- **Exercise**:
Starting at the first line of the entries below, output every line exactly, up to and including the line with "[tab] (24, 1198)".

- **Given entries**:
• • •
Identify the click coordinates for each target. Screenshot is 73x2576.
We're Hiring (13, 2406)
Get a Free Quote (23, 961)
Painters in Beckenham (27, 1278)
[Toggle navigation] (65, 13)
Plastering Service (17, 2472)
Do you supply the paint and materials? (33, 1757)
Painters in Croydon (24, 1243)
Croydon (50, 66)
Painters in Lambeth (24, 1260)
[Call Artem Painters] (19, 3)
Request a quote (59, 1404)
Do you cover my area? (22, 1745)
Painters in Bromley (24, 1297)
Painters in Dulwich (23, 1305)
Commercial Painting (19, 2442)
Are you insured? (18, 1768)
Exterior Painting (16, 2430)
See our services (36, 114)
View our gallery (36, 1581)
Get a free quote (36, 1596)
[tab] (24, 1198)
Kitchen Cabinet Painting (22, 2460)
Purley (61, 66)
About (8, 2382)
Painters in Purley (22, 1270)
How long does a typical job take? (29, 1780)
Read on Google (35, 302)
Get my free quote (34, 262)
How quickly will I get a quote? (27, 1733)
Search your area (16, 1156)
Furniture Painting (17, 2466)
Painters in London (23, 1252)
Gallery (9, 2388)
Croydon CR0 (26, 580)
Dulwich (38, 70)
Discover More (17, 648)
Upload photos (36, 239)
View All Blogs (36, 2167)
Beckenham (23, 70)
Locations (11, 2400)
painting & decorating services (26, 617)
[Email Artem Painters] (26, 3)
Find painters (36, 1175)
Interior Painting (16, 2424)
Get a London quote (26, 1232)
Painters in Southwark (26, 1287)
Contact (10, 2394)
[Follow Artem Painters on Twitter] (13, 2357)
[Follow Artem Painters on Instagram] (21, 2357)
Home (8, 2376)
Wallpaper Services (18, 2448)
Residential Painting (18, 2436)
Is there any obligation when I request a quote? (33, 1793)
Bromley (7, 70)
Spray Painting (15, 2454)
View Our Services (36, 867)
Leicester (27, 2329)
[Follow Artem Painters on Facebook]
• • •
- **Solution for this exercise**:
Identify the click coordinates for each target. Screenshot is 73x2576.
We're Hiring (13, 2406)
Get a Free Quote (23, 961)
Painters in Beckenham (27, 1278)
[Toggle navigation] (65, 13)
Plastering Service (17, 2472)
Do you supply the paint and materials? (33, 1757)
Painters in Croydon (24, 1243)
Croydon (50, 66)
Painters in Lambeth (24, 1260)
[Call Artem Painters] (19, 3)
Request a quote (59, 1404)
Do you cover my area? (22, 1745)
Painters in Bromley (24, 1297)
Painters in Dulwich (23, 1305)
Commercial Painting (19, 2442)
Are you insured? (18, 1768)
Exterior Painting (16, 2430)
See our services (36, 114)
View our gallery (36, 1581)
Get a free quote (36, 1596)
[tab] (24, 1198)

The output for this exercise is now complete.